Si San Isidro ug si MacArthur (Oplan Tacloban Digos Experience)
Dear KNOT
Here’s a faith-experience worth telling. The medical mission team left for Leyte at 4:00 am of January 21, 2014. A 10-wheeler truck full of medicines and relief goods, a bus carrying many volunteers, and a crosswind with five doctors on board braved the cold early dawn to proceed from Digos to the tip of Surigao and from there to ferry by sea onwards to Leyte.
They brought along a statue of St. Isidore as a gift to the typhoon Yolanda-ravaged Leyteños. The team, Drs. Monarca and Mayor, and three lady doctors: Drs. Daligdig, Araune, and Okeng, were praying as they went. But the 11-hour trip came to a stop in Ampuyao, Surigao. Badly eroded roads were impassable; and so the group decided to let the heavy truck go back because it stuck in the mud.
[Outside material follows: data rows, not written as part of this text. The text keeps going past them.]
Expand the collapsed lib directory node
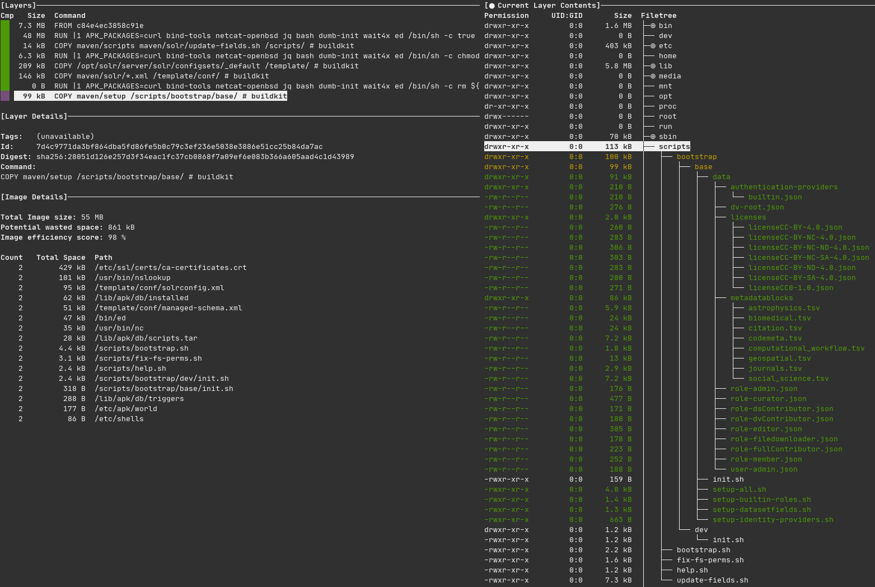The width and height of the screenshot is (875, 587). [x=653, y=66]
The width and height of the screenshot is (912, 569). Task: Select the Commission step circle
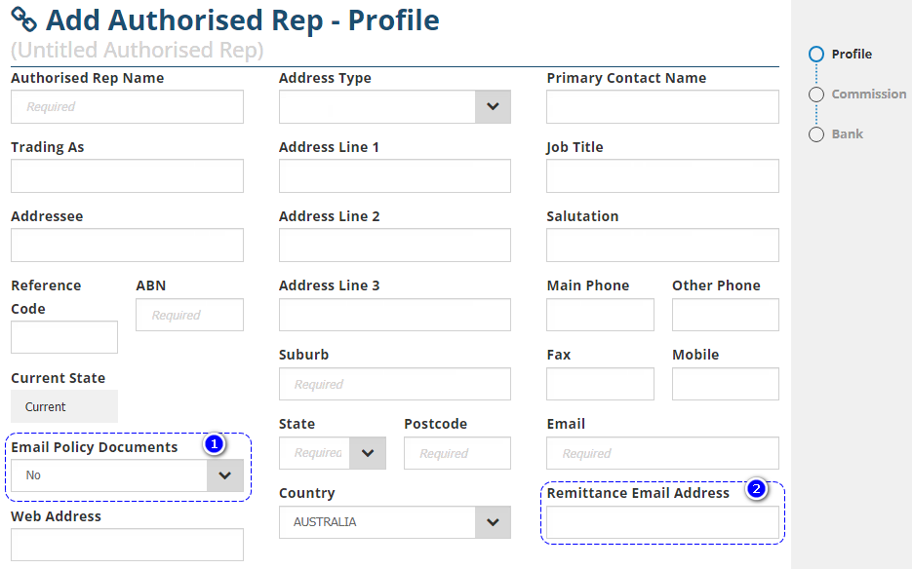[x=816, y=95]
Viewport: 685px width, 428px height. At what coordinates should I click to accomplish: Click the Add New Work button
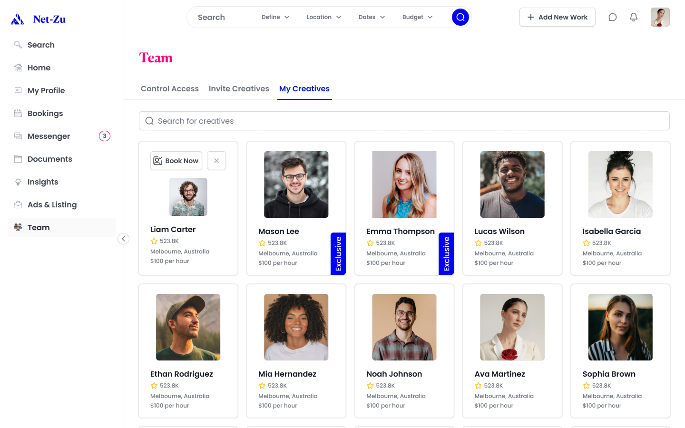557,17
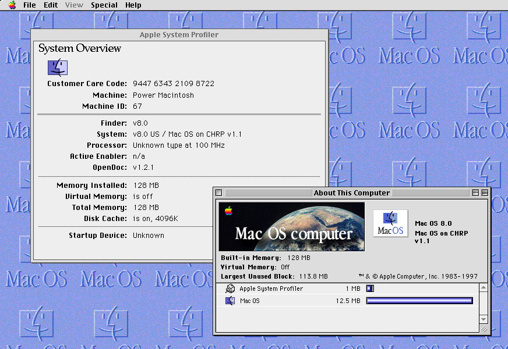
Task: Click the Apple System Profiler memory bar
Action: (369, 289)
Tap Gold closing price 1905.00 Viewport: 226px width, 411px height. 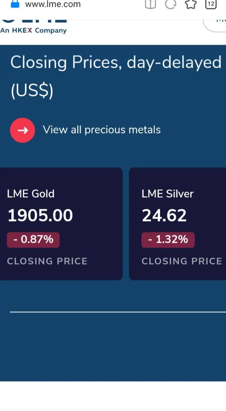click(40, 216)
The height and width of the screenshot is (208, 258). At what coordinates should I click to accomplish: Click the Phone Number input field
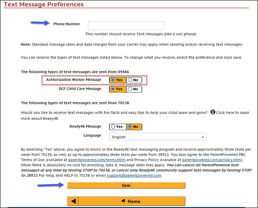pos(126,26)
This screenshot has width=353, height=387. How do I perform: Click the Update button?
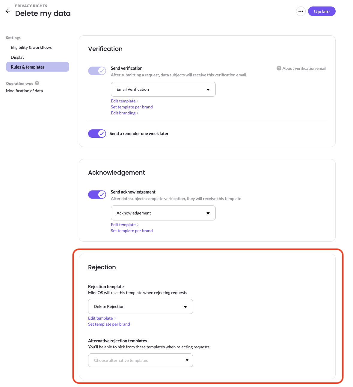click(x=322, y=11)
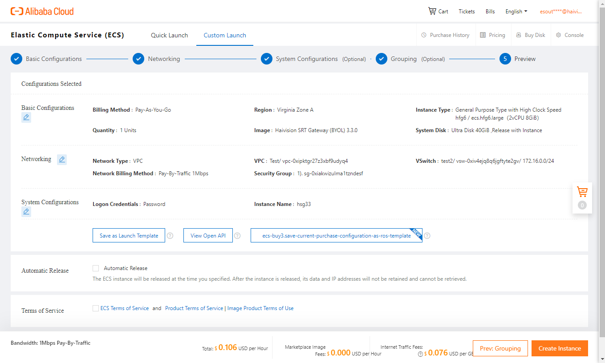Open Purchase History from the toolbar
The width and height of the screenshot is (605, 363).
(x=445, y=35)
Fr. Allan Joie Nuñez, the Social Action Director was almost at the point of aborting the mission and go back when a messenger said, “Just believe”. He took it as a message from God. And true enough, government workers rushed to fixt the road and the team was on its way again.
The trip went well until another event, a nearly disastrous accident, almost shook the faith of everyone. It was in San Ricardo, Leyte where the bus carrying 52 volunteers almost fell off the road as it engaged a steep climb. It was a sigh of relief as the team finally arrived in Carigara Leyte. But no time was wasted.
The medical team was divided into three. One was sent to Jaro town, and the other was sent to the town of Capoocan and to barangay Naugisan. They spent two days there giving medical aid until up to 9:30 in the evening. The sight of the devastation wrought by Yolanda was indeed heart-breaking. People were barely left with anything. No houses, no livelihood. Even the land was stripped of its trees. People were holding on to the only thing left—faith in the love of God.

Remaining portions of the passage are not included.